Use buckets of exponentially growing sizes (2^0, 2^1, … 2^h) to store the data
Each bucket has a time-stamp associated with it
It is used to decide when the bucket is out of the window

7.5.3 Tilted Windows

Tilted windows store data at different levels of granularity. The most recent data is stored at the highest granularity, while older data is stored at lower granularity: for example, we can store data every minute for the last hour, every hour for the last day, every day for the last month, and so on.

7.6 Sampling

To obtain an unbiased sampling of the data, we need to know the length of the stream, so we need to modify the approach here.

The idea is to sample at periodic time intervals, in this way we slow down data (if I don’t take all of them I don’t have to process them, I’m in fact reducing the stream rate). This obviously involves a loss of information.

7.6.1 Reservoir Sampling

Creates uniform sample of fixed size k
Insert first k elements into sample
Then insert i-th element with probability p_i = \dfrac{k}{i}
Delete an instance at random

It’s provable that every new element has the same probability of being in the sample, because the probability of being inserted is \dfrac{k}{i}, and the probability of not being deleted later is \dfrac{i}{i+1} \cdot \dfrac{i+1}{i+2} \cdot ... \cdot \dfrac{n-1}{n} = \dfrac{i}{n}, so the total probability is \dfrac{k}{n}.

The problems of this algorithm is that we have low probability of detecting changes or anomalies, it’s hard to parallelize, and on big streams the probability of being in the sample is very low.

7.7 Decision Trees for Data Streams

Why decision trees? Because every leaf represents a local pattern, so a restricted view of the data, so if something changes in the data it will be reflected in some leaves only.

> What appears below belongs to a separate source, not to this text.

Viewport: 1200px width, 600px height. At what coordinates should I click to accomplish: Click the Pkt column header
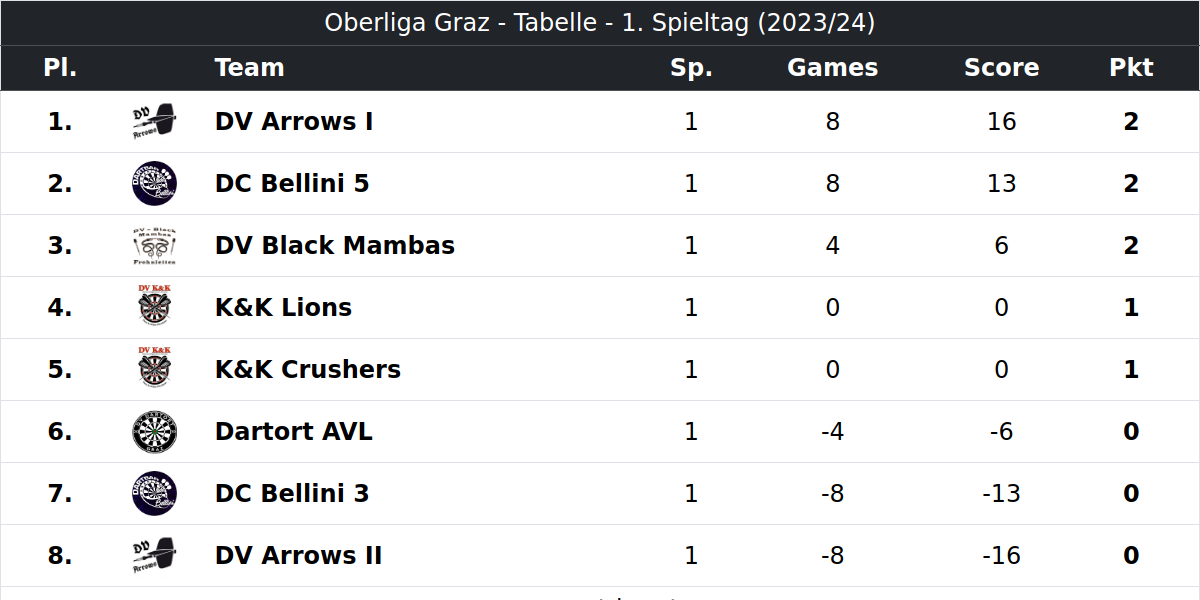point(1131,68)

A successful example is the Very Fast Decision Tree system. The idea is that a small number of examples are enough to select the correct splitting test and expand a leaf. The algorithm split at a node only when there is enough statistical evidence in favor of that split.

Algorithm in brief:

Collect sufficient statistics from a small set of examples (to recompute Gini/IG/Entropy)
Estimate the merit of each attribute with Gini/IG/Entropy
Use Hoeffding bound to statistically guarantee that the best attribute is better than the second best
- Let G(A_1) be the merit of the best attribute, and G(A_2) be the merit of the second best attribute
- Suppose we have n independent observations of a random variable r whose range is R. Let \bar{r} be the mean of these observations. Then, with probability 1 - \delta, the true mean of r is in the range \bar{r} \pm \epsilon, where \epsilon = \sqrt{\dfrac{R^2 \ln(1/\delta)}{2 n}} (Hoeffding bound)
- Hoeffding bound ensures that A_1 is the correct choice, with probability 1 - \delta, if (G(A_1) - G(A_2)) > \epsilon

Each leaf stores sufficient statistics to evaluate the splitting criterion. For continuous attributes we have a binary tree with counters of observed values, either single values or binned values. For nominal attributes we have the counter for each observed value per class.

VFDT assumes data is a sample drawn from a stationary distribution, but most data streams violate this assumption. We need to modify a bit the algorithm to deal with concept drift.

7.8 Concept Drift

Concept drift is the change of the underlying distribution that generates the data over time. Occurrences of drift can have impact in part of the instance space, whether globally (need to retrain) or locally (need to reconstruct parts).

7.8.1 Detecting Drift in VFDT

In the VFDT, each node can be equipped with a change detection algorithm to change the tree according to the new data distribution. So each node has a classifier that monitors if there is concept drift or not. If it is detected, the subtree rooted at that node is deleted and replaced with a new leaf computed with the new sufficient statistics.